Martin Luther King Jr. Day is in just a couple weeks, on Jan. 20, and this quote is reverberating around my brain. These words are more than a call to action. They are an invitation for introspection and reflection.
An ordained Baptist minister, Nobel Peace Prize winner and civil rights activist - love was Dr. King's motivation. He passionately believed, "Hate is too great a burden to bear. I have decided to love." In a time and place where hatred crushed black men and women - Dr. King's response was to create hope, justice, empowerment and equality for the oppressed. And to the threatened and abused he directed, "Let no man pull you low enough to hate him."
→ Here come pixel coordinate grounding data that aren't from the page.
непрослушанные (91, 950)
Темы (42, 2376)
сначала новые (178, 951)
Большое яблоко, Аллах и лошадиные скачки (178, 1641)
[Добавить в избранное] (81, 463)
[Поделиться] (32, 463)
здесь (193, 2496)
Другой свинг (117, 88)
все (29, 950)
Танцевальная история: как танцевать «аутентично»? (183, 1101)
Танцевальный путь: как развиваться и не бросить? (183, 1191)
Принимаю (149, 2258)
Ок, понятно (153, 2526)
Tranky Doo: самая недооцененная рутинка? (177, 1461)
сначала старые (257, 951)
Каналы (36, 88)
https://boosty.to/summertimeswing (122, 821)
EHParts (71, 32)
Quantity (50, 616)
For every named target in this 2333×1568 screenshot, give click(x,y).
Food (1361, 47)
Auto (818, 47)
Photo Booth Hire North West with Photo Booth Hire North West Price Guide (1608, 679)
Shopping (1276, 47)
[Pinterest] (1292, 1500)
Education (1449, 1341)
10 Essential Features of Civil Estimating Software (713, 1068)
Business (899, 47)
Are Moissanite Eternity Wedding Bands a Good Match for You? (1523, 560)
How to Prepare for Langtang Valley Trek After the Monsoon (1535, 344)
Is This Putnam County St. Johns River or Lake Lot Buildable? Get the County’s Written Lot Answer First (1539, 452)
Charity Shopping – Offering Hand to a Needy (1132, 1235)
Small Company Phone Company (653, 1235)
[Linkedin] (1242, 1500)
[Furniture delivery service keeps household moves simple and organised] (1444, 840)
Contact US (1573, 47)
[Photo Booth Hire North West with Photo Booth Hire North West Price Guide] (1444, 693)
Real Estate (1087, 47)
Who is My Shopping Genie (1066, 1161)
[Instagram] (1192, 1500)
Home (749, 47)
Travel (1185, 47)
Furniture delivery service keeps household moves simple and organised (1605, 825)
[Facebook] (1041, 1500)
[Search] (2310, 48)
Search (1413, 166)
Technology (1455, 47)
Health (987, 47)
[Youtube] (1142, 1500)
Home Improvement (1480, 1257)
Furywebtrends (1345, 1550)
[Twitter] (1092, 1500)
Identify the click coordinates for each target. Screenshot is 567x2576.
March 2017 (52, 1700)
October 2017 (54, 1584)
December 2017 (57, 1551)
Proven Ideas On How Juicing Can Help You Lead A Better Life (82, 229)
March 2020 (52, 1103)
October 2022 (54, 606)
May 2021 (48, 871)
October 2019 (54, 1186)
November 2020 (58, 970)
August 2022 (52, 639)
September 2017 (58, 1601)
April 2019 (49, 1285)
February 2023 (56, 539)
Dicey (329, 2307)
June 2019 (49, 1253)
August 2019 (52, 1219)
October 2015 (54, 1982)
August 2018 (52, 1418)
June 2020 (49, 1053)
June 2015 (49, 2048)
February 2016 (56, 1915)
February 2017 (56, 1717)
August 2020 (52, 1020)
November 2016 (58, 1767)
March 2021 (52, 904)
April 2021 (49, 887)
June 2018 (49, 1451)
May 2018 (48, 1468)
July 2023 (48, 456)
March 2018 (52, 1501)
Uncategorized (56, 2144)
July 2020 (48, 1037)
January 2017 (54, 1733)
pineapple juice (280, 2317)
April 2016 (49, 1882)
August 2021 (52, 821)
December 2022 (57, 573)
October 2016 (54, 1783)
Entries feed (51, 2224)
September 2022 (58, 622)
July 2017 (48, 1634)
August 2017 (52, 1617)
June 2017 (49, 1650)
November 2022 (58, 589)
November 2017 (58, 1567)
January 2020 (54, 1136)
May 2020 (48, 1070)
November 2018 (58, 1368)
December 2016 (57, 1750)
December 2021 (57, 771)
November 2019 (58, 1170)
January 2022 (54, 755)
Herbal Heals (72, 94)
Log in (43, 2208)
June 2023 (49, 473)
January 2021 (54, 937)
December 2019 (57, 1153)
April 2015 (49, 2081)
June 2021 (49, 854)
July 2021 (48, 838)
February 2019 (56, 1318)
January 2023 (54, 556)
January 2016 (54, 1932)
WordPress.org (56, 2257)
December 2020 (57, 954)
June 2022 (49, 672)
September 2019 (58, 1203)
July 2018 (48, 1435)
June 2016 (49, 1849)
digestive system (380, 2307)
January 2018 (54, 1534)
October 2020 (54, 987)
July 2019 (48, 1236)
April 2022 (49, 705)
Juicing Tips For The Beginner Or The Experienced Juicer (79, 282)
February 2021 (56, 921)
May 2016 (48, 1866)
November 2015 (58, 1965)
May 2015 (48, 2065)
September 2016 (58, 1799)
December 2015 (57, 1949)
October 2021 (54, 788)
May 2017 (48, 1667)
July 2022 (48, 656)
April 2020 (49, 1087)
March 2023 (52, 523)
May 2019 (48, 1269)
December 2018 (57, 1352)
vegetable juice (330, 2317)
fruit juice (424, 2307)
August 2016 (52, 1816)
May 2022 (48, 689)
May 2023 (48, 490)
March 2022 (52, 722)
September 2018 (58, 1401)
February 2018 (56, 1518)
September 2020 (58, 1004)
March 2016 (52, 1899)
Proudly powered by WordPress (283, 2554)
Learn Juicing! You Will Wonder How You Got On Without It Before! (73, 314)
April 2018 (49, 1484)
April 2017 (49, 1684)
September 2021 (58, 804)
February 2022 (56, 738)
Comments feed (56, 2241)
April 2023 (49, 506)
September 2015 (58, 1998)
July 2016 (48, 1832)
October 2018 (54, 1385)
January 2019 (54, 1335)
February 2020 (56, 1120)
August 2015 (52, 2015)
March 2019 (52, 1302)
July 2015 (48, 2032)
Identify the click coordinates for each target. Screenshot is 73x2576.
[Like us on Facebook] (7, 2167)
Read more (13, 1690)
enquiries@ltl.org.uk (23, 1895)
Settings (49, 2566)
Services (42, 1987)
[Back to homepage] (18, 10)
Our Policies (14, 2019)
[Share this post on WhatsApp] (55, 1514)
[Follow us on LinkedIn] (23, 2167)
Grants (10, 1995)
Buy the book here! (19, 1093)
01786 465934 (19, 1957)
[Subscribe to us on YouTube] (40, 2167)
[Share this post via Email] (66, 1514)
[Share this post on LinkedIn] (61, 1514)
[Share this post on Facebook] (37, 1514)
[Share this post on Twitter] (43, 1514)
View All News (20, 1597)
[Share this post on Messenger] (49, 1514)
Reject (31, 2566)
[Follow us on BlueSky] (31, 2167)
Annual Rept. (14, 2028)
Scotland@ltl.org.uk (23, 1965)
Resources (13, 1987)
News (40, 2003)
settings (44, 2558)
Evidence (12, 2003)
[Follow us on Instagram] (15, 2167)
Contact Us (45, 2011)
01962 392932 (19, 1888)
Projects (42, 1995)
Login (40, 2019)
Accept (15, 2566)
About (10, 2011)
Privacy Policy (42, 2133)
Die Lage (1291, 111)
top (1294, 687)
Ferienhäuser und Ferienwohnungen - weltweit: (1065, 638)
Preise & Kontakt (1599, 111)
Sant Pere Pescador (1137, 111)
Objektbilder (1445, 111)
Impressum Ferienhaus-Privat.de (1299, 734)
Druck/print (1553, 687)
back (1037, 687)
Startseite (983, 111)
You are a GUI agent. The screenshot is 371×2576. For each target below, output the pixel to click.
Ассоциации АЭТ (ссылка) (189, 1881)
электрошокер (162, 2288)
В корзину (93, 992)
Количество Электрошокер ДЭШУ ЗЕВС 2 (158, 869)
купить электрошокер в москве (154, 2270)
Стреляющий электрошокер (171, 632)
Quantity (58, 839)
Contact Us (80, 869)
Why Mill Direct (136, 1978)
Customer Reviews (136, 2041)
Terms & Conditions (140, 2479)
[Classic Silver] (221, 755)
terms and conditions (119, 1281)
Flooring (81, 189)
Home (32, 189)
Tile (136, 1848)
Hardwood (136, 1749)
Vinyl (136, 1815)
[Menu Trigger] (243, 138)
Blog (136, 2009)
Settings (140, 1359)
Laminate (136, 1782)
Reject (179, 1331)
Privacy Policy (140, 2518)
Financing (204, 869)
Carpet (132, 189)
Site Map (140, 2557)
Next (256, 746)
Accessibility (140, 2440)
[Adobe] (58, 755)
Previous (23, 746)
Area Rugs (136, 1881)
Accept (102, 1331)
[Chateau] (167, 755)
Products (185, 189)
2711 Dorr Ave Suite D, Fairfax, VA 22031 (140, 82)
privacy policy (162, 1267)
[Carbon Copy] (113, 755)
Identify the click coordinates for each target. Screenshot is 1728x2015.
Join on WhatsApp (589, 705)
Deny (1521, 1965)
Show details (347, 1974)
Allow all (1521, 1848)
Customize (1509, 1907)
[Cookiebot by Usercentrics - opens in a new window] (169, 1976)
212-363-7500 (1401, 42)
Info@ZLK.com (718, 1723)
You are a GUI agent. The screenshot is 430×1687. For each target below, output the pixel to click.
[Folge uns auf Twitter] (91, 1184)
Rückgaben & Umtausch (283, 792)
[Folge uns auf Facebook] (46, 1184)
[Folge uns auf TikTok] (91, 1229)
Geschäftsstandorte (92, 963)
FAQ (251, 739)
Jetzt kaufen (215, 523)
Dr. King understood that holding on to hate only weighs a man down from soaring to heights where positive, social change can occur. As the president of the Southern Christian Leadership Conference - King left his home Atlanta to lead nonviolent demonstrations in Birmingham, Ala. - the epicenter of bombings, segregation and police brutality. His motivation for traveling shown through his letter from the Birmingham prison: "I am in Birmingham because injustice is here."
"Injustice anywhere is a threat to justice everywhere," he said. "We are caught in an inescapable network of mutuality, tied in a single garment of destiny. Whatever affects one directly, affects all indirectly."
So, let's return to King's original question: What are you doing for to create justice for others? There are too many folks in the world in need for your answer to be "nothing."
Pick something you care about - homelessness, hunger, children, literacy, elder abuse - and do something. You do not need to devote your entire life as Dr. King did - but doing nothing is perpetuating injustice.
If you don't know where to start, look to the local Dr. Martin Luther King Jr. Committee for inspiration. On Jan. 18, a Peace Walk will begin at the former Campbell Street Center and end at the Lycoming College Recreation Center, where at 9:45 a.m., a Day of Service will begin. Everyone is welcome to come assemble 40,000 meals for the local food bank.
The Day of Service, with a theme of "Promoting Peace Within Our Community" will include guest speakers, special presentations and light snacks.
The culmination of the MLK Committee's events will take place at 6 p.m. Jan. 20. Tim Wise, a nationally renowned anti-racism activist and author, will speak at Pennsylvania College of Technology's Academic Center on West Third Street.
Wise, who has spoken at more than 600 college campuses, has been featured on countless news specials and has trained teachers, nonprofits and law enforcement in methods of addressing and dismantling institutional racism.
Thompson is the communications and development manager at the YWCA.